[ZODB-Dev] Memcache or ZEO cache (Re: ZEO and relstporage performance)

Wed Oct 14 14:48:48 EDT 2009

Jim Fulton wrote:
> The most complicated logic in the ZEO cache, which would be just as
> complicated with another cache storage implementation and more
> complicated with a shared cache storage is making sure the cache
> doesn't have stale state.  I probably need to look at memcache again,
> but every time I look at it, it's not at all clear how to prevent
> reading stale data as current.  At some point, I should look at the
> approach you took In relstorage.

Indeed, that's a hard enough problem that it's making me reconsider 
memcached.  I suspect I could adopt the ZEO cache in RelStorage.
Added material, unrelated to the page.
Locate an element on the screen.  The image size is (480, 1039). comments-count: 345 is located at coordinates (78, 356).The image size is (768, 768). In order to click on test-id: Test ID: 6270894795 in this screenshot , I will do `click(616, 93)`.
RelStorage currently uses memcached in a very simple way: it puts (tid, 
state) in the cache for each oid.  When RelStorage reads from the cache, 
if it gets a state for a different transaction than the transaction ID 
last polled by the storage instance, RelStorage discards the state from 
the cache and falls back to the database.  That means most of the cache 
needs to be revalidated after every commit. :-(  The strategy should 
work well for databases that change rarely, but will only add overhead 
for databases that change often.  There is an attempt to improve the 
situation with backpointers, but I doubt they actually help.

I'm tinkering with the idea that some transaction awareness could be 
added to memcached.  Perhaps memcached should hold a "current 
transaction" value and clients should pass their own "current 
transaction" value when they try to set data in the cache.  If a stale 
client tries to set data, memcached should ignore the attempt.

>> and memcached creates
>> opportunities for developers to be creative with caching strategies.
> 
> How so?

Well, memcached has a very simple interface, so developers should be 
able to craft their own memcached-like implementations.  They might add 
multi-level caching, for example.

> The biggest problem with ZEO performance on the client side is that
> reads require round trips and that generally a client thread only
> knows to request one read at a time [1]_.  I plan to add an API for
> asynchronous reads.  In rare situations in which an application knows
> it's going to need more than one object, it can prefetch multiple
> objects at once.  (One can imagine iteration scenarios in which this
> would be easy to predict.)  An opportunity that this would provide
> would be to pre-fetch object revisions for objects that were in the
> ZODB cache and have just been invalidated.

When ZODB is unpickling the state of an object, it often has to pull in 
several objects, one at a time.  I wonder if it would be valuable to 
prefetch the objects that will be pulled in by the unpickling operation. 
  We could use the referencesf() function to get the list of OIDs.

Alternatively, I wonder if it would be valuable to store a list of 
referenced OIDs in every object.  We might put that list in another 
pickle, placing it before the "class" and "state" pickles that we 
currently store.

Shane